The day after he signed his new contract, Garrard got a phone call. It was an old friend, someone he says he hadn't talked to in years, asking for cash. Since then, the calls have kept coming. "It's tough to say you can't do it," he says with a sigh. "I told myself if I ever made it big, I would stay the same approachable person. Money shouldn't change you."
But it does change expectations, and not just from long lost friends. The Jags look to have one of the most difficult schedules in the NFL in 2008. And the AFC South is the toughest division in football. After throwing for 18 touchdowns and only three picks in 2007, Garrard knows all eyes will be on him, waiting to see if he's worth all that money. "David has always had that confidence that if he just worked hard, his turn would come," says Weaver, the Jags' owner. "And today is his turn."
"I'm just going to keep doing what the coaches ask me to," Garrard says of his 2008 plan. "I'm not going to try to be Mr. Magic."
Don't you want to be a star?
There is a long pause. Then the familiar chuckle.
"I want to be up there with the Tom Bradys, the Peyton Mannings. Those guys are just leagues away, it seems. But I believe I can get there. My way."

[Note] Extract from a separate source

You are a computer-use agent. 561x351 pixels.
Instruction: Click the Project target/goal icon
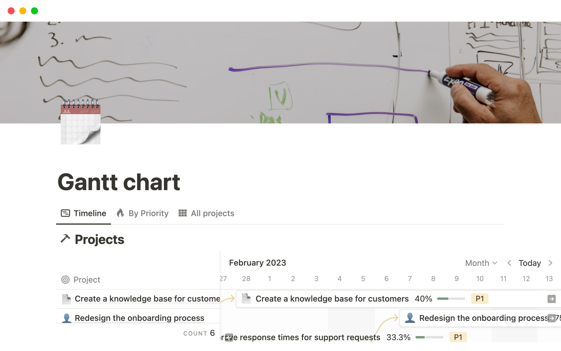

And for those folks who crave pyrotechnics and drama, who need the theatrics of a diva before they'll leave their couch and hoist a foam finger, Garrard acknowledges he has little to offer. "Sacrifice makes a good player," he says. "Little things when no one's around. Extra field time. Not hanging out at night."
But sacrifice is dull.
"Thinking back on last year," he says, "I was just playing football. Now it's like everywhere I go, people stop me. It doesn't matter where I am, they pretty much know me. I definitely feel like a celebrity. But I don't act like one."
"It's all cool. Until they start booing me on the streets."